The commission is also investigating postmortem practices and procedures in respect of children or women who died while resident in these institutions, including the reporting of deaths, burial arrangements and the transfer of remains to educational institutions for the purpose of anatomical examination.

It is also looking into the extent of compliance with relevant regulatory and ethical standards of the time of “systemic” vaccine trials found by the commission to have been conducted on children resident in one or more of these institutions.

This includes vaccine trials conducted using vaccines manufactured by Burroughs Welcome in 1960/61, 1970 or 1973.

Survivors

A confidential committee, which meets survivor groups and those who worked in the homes, has been shaping the commission’s work.

More than 6,000 adoptions were recorded as having taken place in six mother and baby homes in the 23 years between 1950 and 1973, contemporaneous records show. The children went to a range of destinations including the US, Britain and Germany, as well as to homes across Ireland.

The records are contained in a file contained in the archives of the Department of Health titled Children and Mothers in Special Homes Annual Returns covering the 23 years between April 1st, 1950, and March 31st 1973.

Deaths

Between those years, an average of 63,000 births occurred in Ireland each year. The records also shed light on 518 deaths which occurred in five mother and baby homes (excluding Tuam) between April 1st, 1950, and March 31st, 1973. These deaths are over and above the 61 deaths which occurred in the children’s home in Tuam from April 1st, 1950, onwards.
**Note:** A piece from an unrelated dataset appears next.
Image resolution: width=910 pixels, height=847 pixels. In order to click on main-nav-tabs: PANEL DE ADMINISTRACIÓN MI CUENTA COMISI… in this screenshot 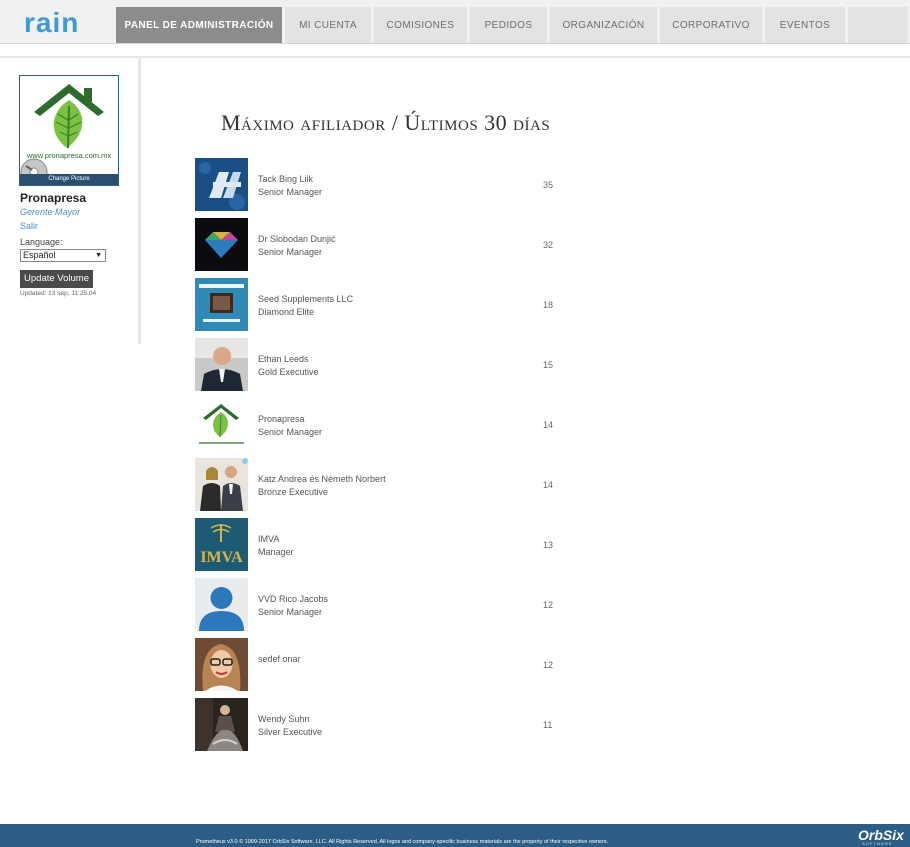, I will do `click(513, 25)`.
In the years between 1965 and 1969, an average of 980 women and 1,050 children a year were admitted to such institutions, a figure which includes children born in the homes. The records show that all five institutions did accept private admissions but confirm that the vast majority of women and children in these homes were provided for by the State.

Figures released to The Irish Times show the costs of the Murphy inquiry were €1,485,676 in 2015 and were due to reach a further €2 million in 2016.

The majority of the monies has been spent on pay, with salary costs reaching €1.7million.